How to choose the best password manager?
Although we are living in an age of biometrics and other means of personal authentication, most of us still rely on passwords to keep our data safe. The rise of spear phishing in recent years has proven that no account is fully secure as cybercriminals hoard old passwords and probe weak security measures for flaws. That is why cybersecurity experts agree that your passwords should form a random streak of characters capable of withstanding attacks from hackers. However, strong passwords are often devoid of any logic and almost impossible to remember.
That’s where a password manager comes in. Whether you are looking for the best Android password manager or planning to use PCs and Macs, our advice is to get acquainted with how the system works.
There are two password manager models. The first is based on “local” encryption limited exclusively to your device. All of the encryption and decryption are conducted on your computer or mobile phone. The other way to keep your passwords safe is by using cloud-based technology, which helps you sync all your credentials regardless of the device you are using.
Password managers that offer their services on the cloud are usually bound by the so-called zero-knowledge policy. This method involves storing an encrypted copy of your vault on their servers, while the original is stored in your device. Password management providers guarantee complete privacy regarding your master password, which is unknown even to them and is never sent directly over the internet. The decryption process is conducted locally by using the client’s master password.
This is especially comforting in case of a breach. When selecting software, keep in mind that the best password manager is the one that keeps your master password protected even from the software itself.
However, in order for this system to work, it needs to be protected from both ends. This requires two-factor authentication. The process involves your master password and a temporary password you recieve on your mobile or other devices. The code you receive is for one-time-use only, leaving no room for third-party interference. This prevents potential attackers from using your master password if they should somehow get a hold of it.
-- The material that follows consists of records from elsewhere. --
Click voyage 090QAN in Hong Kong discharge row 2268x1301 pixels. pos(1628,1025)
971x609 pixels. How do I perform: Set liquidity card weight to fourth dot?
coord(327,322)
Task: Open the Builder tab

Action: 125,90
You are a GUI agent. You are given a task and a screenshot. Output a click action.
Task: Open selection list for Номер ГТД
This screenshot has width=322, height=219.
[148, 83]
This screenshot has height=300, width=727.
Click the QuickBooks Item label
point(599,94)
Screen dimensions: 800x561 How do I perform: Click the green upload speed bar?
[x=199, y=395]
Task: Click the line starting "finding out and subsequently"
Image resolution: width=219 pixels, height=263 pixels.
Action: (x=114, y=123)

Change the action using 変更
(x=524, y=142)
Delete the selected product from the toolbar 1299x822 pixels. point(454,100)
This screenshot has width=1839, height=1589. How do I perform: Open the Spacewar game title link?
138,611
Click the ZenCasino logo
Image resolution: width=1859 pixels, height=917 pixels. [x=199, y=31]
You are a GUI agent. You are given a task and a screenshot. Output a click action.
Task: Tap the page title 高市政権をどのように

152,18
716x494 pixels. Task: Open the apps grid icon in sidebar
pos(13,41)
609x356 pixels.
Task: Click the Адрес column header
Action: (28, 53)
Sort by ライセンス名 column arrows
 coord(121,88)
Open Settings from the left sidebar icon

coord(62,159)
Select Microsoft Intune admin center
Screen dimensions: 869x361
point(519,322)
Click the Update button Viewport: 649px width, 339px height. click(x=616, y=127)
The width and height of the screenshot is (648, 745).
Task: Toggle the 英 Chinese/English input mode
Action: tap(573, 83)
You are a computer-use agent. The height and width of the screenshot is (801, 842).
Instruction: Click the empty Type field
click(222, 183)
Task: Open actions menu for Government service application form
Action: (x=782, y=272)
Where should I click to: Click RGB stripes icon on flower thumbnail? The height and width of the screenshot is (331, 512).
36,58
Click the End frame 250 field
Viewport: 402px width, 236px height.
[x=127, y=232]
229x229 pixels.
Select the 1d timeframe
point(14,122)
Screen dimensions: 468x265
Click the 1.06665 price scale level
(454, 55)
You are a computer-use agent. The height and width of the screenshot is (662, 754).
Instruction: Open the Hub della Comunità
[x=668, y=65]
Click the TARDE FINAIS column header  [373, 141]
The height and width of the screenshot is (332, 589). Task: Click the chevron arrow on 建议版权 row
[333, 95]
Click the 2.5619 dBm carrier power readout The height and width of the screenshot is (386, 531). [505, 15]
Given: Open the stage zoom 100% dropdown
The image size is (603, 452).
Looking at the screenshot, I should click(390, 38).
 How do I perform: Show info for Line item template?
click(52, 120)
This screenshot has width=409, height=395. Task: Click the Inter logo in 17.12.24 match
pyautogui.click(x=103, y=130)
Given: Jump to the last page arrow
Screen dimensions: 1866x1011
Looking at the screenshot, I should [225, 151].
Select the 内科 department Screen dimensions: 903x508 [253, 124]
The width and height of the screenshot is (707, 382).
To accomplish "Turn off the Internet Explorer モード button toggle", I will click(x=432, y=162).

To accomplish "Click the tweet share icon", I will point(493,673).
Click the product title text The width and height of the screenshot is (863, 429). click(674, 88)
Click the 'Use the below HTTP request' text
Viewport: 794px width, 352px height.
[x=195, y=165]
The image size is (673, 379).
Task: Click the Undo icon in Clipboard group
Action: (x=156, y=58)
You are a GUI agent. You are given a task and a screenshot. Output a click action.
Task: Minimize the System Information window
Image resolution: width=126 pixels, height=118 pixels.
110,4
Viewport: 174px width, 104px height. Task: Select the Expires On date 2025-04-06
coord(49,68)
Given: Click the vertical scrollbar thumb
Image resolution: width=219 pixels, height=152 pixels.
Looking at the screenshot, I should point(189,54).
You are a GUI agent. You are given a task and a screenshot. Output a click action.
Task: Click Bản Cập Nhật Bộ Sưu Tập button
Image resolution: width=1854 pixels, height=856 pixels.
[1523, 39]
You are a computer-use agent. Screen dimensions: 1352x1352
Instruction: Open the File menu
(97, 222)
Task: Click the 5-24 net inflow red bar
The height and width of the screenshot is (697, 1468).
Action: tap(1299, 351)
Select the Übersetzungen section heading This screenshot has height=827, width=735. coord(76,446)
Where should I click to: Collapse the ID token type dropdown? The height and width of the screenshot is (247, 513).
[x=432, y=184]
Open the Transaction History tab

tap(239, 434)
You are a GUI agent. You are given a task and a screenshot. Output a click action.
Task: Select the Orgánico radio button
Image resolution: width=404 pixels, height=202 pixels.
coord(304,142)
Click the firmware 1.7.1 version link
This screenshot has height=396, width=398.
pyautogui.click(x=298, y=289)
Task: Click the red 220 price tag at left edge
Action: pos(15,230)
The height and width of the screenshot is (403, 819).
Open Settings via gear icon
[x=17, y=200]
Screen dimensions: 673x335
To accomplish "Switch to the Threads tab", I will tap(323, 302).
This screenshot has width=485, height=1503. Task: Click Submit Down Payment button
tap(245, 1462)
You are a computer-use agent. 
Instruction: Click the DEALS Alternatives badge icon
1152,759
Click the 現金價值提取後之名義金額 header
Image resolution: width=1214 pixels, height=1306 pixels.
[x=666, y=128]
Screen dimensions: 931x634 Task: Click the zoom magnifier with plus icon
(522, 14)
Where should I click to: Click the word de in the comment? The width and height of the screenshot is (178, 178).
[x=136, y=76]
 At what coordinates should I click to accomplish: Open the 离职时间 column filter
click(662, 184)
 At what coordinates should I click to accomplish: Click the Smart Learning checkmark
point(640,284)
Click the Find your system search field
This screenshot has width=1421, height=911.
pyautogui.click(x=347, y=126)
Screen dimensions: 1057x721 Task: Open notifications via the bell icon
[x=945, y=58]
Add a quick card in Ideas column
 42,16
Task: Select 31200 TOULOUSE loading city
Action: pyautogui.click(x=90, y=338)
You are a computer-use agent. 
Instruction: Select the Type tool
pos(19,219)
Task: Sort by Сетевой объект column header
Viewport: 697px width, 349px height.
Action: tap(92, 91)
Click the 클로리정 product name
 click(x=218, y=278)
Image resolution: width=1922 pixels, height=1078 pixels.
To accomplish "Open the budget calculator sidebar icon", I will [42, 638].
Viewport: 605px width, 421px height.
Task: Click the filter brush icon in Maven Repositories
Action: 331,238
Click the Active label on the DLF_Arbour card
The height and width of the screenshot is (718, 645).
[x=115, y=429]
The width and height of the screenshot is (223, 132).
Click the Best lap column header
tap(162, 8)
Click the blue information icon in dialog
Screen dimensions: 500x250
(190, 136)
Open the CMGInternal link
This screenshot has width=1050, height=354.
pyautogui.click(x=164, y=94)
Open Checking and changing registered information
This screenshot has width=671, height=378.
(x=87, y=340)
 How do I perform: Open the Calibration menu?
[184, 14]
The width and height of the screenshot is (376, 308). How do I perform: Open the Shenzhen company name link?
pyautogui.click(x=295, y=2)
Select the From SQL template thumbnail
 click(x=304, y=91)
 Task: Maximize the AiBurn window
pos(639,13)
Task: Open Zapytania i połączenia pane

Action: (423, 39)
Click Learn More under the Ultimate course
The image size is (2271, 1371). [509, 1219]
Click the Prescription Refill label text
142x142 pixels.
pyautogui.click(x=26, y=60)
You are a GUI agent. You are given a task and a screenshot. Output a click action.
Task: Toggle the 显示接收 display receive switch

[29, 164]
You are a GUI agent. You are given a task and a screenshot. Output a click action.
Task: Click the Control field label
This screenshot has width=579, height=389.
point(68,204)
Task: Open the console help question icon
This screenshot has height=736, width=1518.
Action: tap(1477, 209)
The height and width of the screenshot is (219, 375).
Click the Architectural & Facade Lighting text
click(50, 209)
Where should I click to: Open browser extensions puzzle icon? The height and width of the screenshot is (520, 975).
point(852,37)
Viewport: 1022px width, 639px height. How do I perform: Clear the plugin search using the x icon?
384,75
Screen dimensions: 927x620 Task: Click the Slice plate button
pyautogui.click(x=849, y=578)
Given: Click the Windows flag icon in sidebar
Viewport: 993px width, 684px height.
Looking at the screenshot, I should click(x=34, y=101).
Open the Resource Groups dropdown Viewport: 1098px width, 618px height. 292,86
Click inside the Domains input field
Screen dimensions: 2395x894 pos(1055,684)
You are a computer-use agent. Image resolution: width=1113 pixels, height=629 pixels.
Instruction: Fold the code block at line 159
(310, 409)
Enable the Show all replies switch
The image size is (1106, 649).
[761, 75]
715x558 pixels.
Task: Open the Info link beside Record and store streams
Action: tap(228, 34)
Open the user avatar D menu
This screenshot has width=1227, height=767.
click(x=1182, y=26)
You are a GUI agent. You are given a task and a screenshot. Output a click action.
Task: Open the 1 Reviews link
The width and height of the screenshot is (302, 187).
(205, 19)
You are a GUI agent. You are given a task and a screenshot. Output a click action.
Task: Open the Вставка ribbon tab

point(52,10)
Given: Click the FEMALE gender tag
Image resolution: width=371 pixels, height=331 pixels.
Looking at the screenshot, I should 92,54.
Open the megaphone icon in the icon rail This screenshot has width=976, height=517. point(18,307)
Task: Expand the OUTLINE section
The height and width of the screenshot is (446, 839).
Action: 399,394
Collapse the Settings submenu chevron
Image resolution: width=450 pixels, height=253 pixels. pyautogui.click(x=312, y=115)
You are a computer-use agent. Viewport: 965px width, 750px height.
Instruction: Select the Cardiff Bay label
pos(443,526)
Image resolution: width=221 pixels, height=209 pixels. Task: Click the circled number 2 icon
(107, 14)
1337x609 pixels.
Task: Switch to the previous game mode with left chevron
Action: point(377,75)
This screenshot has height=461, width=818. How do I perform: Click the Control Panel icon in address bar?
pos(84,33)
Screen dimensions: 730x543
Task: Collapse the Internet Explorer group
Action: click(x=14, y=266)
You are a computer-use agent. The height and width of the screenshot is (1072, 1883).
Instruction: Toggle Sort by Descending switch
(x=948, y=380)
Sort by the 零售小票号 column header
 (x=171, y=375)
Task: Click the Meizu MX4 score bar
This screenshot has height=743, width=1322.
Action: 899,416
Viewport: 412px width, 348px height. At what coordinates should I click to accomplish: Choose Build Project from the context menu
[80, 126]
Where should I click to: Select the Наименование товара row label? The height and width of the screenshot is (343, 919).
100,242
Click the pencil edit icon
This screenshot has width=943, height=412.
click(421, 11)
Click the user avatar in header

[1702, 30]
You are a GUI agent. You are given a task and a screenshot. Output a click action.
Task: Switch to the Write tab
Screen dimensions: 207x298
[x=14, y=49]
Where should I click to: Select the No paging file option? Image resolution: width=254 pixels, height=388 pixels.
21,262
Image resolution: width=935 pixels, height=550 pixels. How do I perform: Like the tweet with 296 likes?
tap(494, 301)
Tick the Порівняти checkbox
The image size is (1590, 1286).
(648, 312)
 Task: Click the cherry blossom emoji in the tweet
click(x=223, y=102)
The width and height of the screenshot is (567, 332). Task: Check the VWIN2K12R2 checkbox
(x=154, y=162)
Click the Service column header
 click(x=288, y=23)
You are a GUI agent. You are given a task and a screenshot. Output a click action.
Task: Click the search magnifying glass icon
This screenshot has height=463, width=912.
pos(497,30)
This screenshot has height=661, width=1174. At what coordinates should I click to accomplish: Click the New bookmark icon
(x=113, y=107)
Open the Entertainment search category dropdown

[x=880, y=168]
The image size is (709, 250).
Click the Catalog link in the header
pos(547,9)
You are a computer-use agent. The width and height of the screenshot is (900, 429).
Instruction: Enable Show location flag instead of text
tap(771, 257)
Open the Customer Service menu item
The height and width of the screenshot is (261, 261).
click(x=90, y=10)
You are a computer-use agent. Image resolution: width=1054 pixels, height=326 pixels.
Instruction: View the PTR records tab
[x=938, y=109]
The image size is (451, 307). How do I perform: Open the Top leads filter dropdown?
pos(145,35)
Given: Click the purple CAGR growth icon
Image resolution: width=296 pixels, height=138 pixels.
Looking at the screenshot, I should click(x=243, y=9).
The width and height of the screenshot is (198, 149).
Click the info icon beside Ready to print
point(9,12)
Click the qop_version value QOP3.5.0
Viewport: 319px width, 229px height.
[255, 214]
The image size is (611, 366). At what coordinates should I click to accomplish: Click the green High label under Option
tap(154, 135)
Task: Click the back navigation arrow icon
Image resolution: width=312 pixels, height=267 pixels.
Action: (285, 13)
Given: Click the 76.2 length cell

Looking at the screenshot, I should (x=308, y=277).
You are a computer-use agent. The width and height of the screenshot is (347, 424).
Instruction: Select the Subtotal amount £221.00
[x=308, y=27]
Although you might think all these measures eliminate the threat completely, a more sophisticated cyber-attack still poses a danger to your most valuable credentials. Theoretically, malware infection can still jeopardize a user’s active password manager and access online accounts using a local browser if the auto-login option is activated.
To avoid potential breaches, look for a password manager that includes an application that logs you off after a certain time of inactivity. For instance, if a browser is left open for several hours, you increase the likelihood of someone accessing your passwords. Consider this precaution as another layer of security.
Another thing to avoid is skipping the second authentication step when trying to access the software from a device you flagged as trusted. You should always comply with the second step authentication to prevent attackers from taking control of your device.
It’s important to keep in mind that hackers select their targets based on existing security measures or the lack thereof. Motives for cybercrime vary and are often centered on collecting vast amounts of data on as many users as possible. So, manage your passwords wisely.